In the new study, Drs. Shah and Bhardwaj and their colleagues tested a novel approach that significantly reduced the microbubble concentrations and FUS pressure needed to temporarily open the BBB. In mouse models, the researchers tested nitrous oxide, rather than medical air, during the BBB-opening procedure. Nitrous oxide is known to expand microbubbles made of other gases.
Their experiments showed that nitrous oxide required up to 1,000 times lower concentrations of microbubbles and significantly lower FUS pressure to open the BBB compared with air. Lower microbubble doses and FUS pressure posed significantly less risk than the standard procedure.
First author Deepshikha Bhardwaj, Ph.D., is a Senior Research Associate at UT Southwestern.

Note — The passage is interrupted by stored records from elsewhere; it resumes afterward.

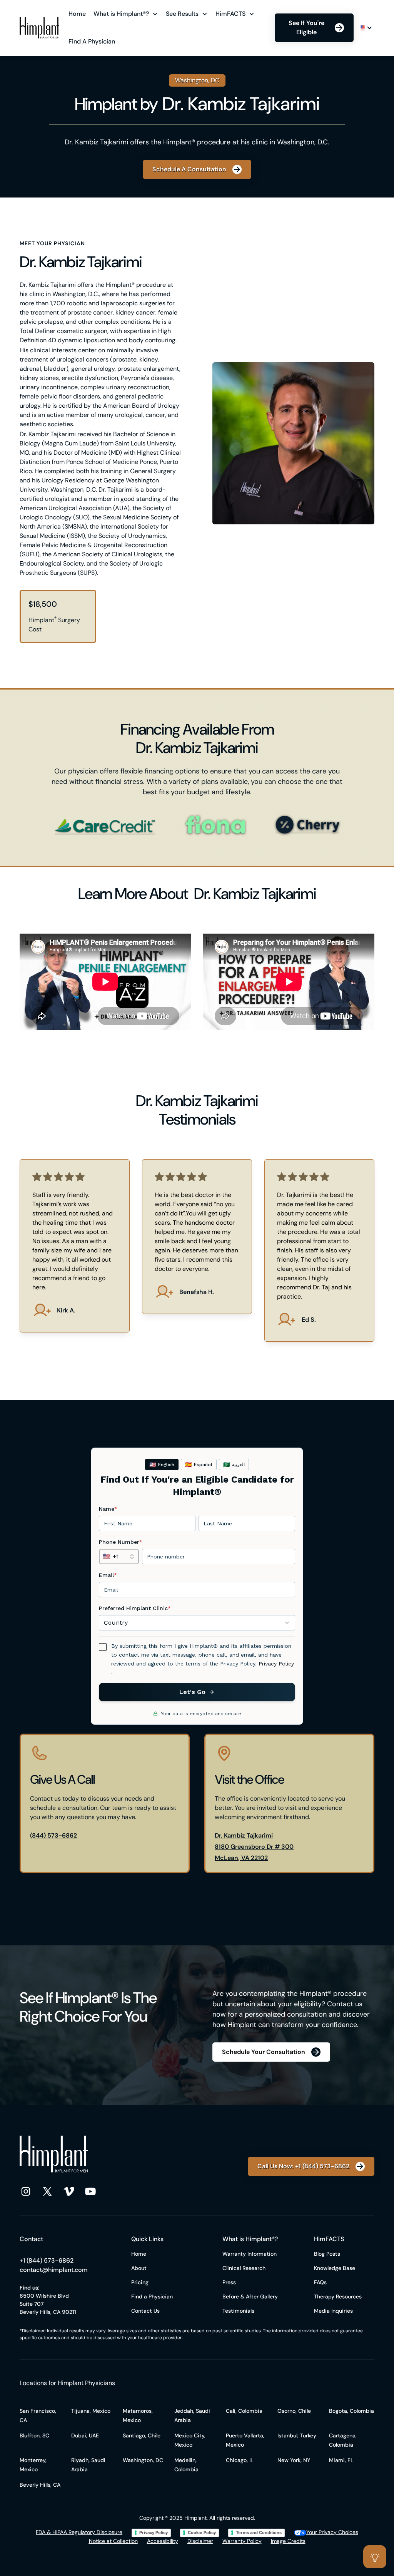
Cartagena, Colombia (343, 2440)
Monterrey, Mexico (33, 2465)
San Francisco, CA (38, 2415)
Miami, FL (341, 2460)
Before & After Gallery (250, 2296)
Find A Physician (91, 41)
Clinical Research (243, 2268)
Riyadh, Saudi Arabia (88, 2465)
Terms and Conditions (259, 2532)
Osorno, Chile (294, 2410)
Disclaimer (200, 2541)
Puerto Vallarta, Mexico (245, 2440)
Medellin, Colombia (186, 2465)
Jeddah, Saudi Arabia (192, 2415)
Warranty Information (249, 2253)
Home (77, 14)
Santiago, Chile (141, 2435)
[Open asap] (374, 2556)
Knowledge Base (334, 2268)
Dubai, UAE (85, 2435)
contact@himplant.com (54, 2270)
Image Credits (288, 2541)
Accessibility (162, 2541)
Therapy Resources (338, 2296)
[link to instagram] (26, 2191)
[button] (126, 14)
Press (229, 2282)
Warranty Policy (242, 2541)
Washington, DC (143, 2460)
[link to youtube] (90, 2191)
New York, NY (293, 2460)
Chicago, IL (240, 2460)
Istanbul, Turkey (296, 2435)
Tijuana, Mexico (90, 2410)
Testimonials (238, 2310)
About (139, 2268)
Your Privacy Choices (332, 2532)
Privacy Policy (153, 2532)
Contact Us (145, 2310)
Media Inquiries (333, 2310)
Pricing (140, 2282)
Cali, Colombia (244, 2410)
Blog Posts (327, 2253)
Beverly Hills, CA (40, 2484)
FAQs (320, 2282)
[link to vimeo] (69, 2191)
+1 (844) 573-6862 (46, 2260)
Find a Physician (152, 2296)
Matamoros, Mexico (138, 2415)
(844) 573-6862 (53, 1835)
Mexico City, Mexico (189, 2440)
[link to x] (47, 2191)
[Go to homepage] (39, 27)
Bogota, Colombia (351, 2410)
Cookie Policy (202, 2532)
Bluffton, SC (34, 2435)
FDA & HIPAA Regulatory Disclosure (79, 2532)
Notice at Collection (113, 2541)
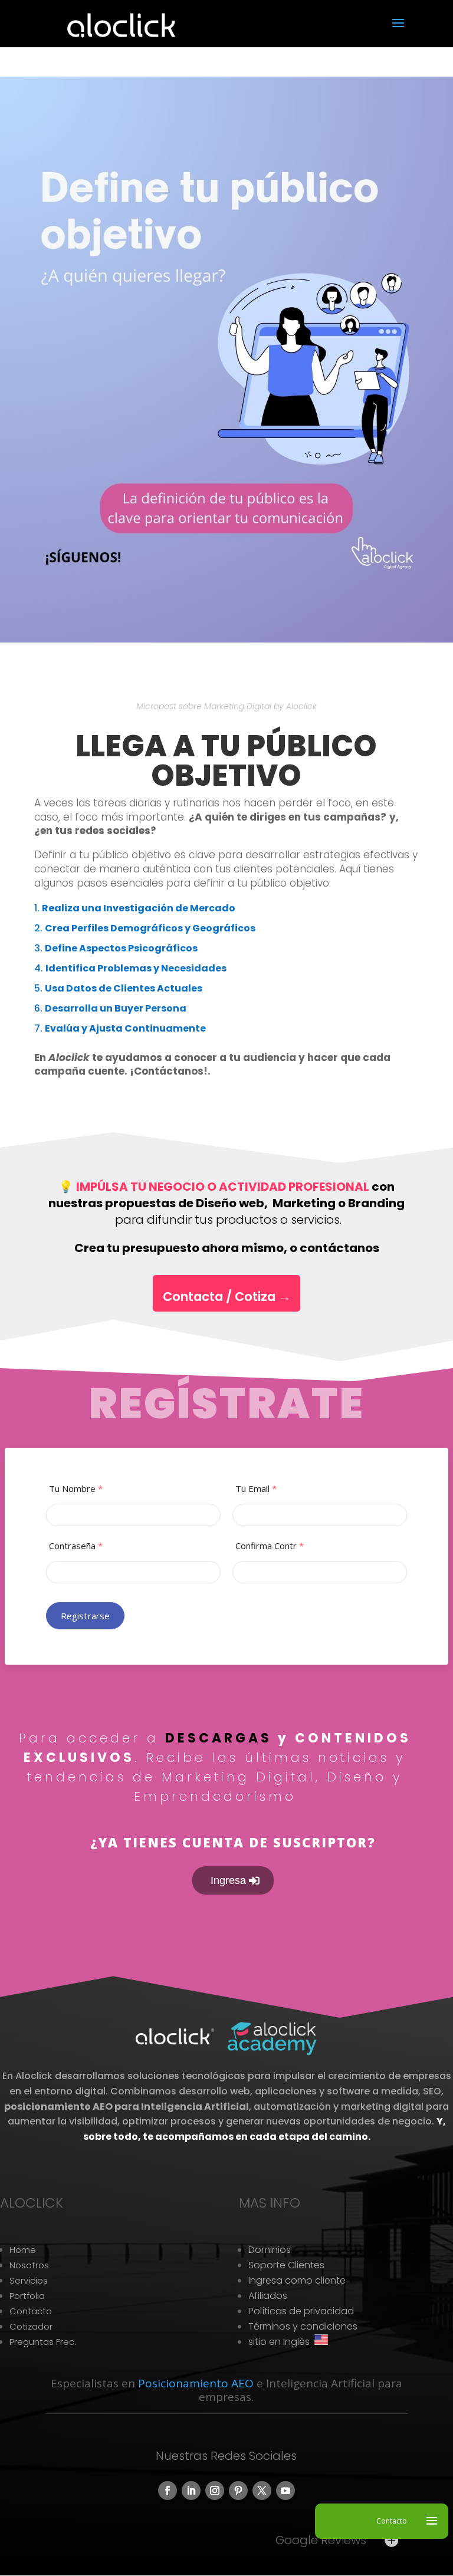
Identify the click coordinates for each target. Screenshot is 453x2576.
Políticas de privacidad (301, 2311)
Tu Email (256, 1488)
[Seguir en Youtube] (285, 2490)
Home (22, 2250)
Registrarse (85, 1616)
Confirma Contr (269, 1545)
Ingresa (228, 1880)
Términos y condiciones (302, 2326)
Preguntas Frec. (42, 2341)
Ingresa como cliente (297, 2280)
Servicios (28, 2280)
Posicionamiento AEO (196, 2383)
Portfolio (27, 2296)
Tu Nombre (76, 1488)
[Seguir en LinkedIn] (191, 2490)
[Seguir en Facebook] (167, 2490)
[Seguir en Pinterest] (238, 2490)
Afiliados (267, 2295)
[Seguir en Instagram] (214, 2490)
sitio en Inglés (281, 2341)
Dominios (269, 2250)
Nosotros (29, 2265)
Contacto (30, 2311)
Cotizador (30, 2326)
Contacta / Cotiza (227, 1296)
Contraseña (76, 1545)
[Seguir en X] (261, 2490)
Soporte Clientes (286, 2265)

As proof of principle, the researchers tested their new approach by delivering a gene that produces a glowing green protein. The results showed significantly greater uptake of the gene than when breathing air, seen in a brighter glow from the targeted brain regions.
The researchers’ next step will be to safely test this approach in clinical trials.
Other UTSW researchers who contributed to this study include Marc Diamond, M.D., Director of the Center for Alzheimer’s and Neurodegenerative Diseases and Professor of Neurology and Neuroscience; Rachel Bailey, Ph.D., Assistant Professor in the Center for Alzheimer’s and Neurodegenerative Diseases and of Pediatrics; Sandi Jo Estill-Terpack, B.S., Lab Manager in the Diamond Lab; Darren Imphean, M.D., Radiology resident; and Venugopal Krishnan, Ph.D., postdoctoral researcher.
This study was funded by a UTSW High Impact Grant.